Margie Carranza and her 71-year-old mother, Emma Hernandez, were delivering the Los Angeles Times before dawn near the home of a police officer named in Dorner’s angry manifesto.
The shooting occurred Feb. 7 after officers were notified of a truck that matched the description of Dorner’s gray 2005 Nissan Titan. Hernandez suffered two bullet wounds to the back. She was released from the intensive care unit and was recovering. Carranza, 47, had minor injuries related to shattered glass and a wounded finger.
The women’s lawyer counted 102 bullet holes in their blue Toyota Tacoma and several more in Hernandez’s hoodie.
Weeks later, memories of the shooting were still evident, with five bullet holes piercing a home’s front door and more in walls and garages that lined the street.
"My guess is that they threw policy out the window and got in trouble," said resident Steve McDonald, whose solar panels sustained bullet damage. "They're lucky they didn't hit each other because there were bullets flying every which way."
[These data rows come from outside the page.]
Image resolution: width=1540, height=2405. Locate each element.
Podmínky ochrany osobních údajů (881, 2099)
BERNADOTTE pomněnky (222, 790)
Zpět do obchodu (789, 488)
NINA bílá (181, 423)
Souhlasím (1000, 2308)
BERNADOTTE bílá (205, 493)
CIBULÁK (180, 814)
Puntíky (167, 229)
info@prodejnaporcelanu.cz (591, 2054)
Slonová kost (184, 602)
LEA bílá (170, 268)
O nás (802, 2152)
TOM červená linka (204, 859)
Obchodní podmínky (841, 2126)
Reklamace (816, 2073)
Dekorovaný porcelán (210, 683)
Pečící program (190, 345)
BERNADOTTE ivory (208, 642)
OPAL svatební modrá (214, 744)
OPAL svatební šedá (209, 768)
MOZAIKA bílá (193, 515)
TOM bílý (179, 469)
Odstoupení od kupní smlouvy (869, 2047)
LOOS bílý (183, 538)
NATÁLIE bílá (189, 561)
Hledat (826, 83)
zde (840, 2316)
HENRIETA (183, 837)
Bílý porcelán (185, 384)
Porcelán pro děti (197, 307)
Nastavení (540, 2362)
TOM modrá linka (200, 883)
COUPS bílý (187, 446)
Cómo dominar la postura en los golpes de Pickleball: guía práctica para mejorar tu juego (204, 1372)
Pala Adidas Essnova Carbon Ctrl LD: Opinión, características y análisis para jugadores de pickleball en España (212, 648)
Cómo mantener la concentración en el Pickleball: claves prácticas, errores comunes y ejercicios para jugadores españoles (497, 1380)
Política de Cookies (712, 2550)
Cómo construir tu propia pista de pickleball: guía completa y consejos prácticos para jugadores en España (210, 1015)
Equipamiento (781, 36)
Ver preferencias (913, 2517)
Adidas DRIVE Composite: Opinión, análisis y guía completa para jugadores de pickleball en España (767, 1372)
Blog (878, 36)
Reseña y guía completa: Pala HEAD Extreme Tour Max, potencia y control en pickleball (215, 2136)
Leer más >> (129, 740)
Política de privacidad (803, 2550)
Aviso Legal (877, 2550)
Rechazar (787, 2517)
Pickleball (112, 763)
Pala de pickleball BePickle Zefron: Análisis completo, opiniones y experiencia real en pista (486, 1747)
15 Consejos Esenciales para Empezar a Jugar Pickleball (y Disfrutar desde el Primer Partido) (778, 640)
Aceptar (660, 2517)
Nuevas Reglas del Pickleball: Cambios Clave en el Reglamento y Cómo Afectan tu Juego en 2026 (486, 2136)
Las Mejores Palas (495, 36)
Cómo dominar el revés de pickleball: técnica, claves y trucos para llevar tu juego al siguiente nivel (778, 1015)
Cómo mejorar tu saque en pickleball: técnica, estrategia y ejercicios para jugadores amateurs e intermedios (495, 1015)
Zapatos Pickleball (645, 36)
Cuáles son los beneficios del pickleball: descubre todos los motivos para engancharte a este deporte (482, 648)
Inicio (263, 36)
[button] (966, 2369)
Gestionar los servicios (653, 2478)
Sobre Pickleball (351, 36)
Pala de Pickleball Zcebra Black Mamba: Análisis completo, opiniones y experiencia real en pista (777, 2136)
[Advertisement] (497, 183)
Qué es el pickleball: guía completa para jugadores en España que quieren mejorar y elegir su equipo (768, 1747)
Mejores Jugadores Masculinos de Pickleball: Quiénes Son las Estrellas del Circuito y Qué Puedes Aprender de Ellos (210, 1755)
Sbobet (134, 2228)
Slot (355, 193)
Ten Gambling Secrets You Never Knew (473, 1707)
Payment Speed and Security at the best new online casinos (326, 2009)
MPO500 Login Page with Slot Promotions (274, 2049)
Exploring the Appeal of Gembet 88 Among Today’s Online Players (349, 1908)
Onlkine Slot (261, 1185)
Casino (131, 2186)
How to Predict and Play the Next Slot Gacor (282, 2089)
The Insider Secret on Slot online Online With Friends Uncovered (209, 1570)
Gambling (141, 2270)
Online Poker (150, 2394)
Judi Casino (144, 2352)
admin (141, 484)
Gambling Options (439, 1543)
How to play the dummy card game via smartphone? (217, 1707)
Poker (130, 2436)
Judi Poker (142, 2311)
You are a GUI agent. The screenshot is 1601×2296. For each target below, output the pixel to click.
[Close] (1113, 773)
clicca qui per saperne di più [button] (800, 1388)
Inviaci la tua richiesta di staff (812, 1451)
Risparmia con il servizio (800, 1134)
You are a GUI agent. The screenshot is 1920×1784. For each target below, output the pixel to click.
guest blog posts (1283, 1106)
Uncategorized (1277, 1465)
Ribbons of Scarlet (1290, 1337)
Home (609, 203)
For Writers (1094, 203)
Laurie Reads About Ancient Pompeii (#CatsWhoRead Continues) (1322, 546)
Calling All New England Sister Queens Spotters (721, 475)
NBC4 has learned that eight LAPD officers were involved in the shootout. All of them have been assigned to non-field assignments until "the (police) chief decides otherwise."
So far, their names have not been released and there has been no comment from the Los Angeles District Attorney about pressing charges.
An attorney for the women, Glen Jonas said he’ll let the investigation run its course.
"If the city wants to do it the easy way and get it resolved; if they want to do it the hard way, then we’ll file a lawsuit," he said.
Police said they cannot comment on on-going internal investigations.
But some residents, despite being so close to the gunfire, said they understand the officers’ actions.
"I think they have to be supported through this," said Joanne Arnn. "Yes, it's unfortunate, thank goodness no one here was fatally injured, but it's not a very safe world."
Arnn said that Torrance Police Department contacted each household on the block to learn if anyone was injuries and offered to pay for any damage to their homes.
About two blocks away and thirty minutes after the women were shot, a Redondo Beach man was fired upon by officers who also mistook him for the wanted Dorner.
Torrance police officials said two of the department's officers were involved in the second shooting. One of the officers fired three rounds and is on paid administrative leave pending an internal investigation.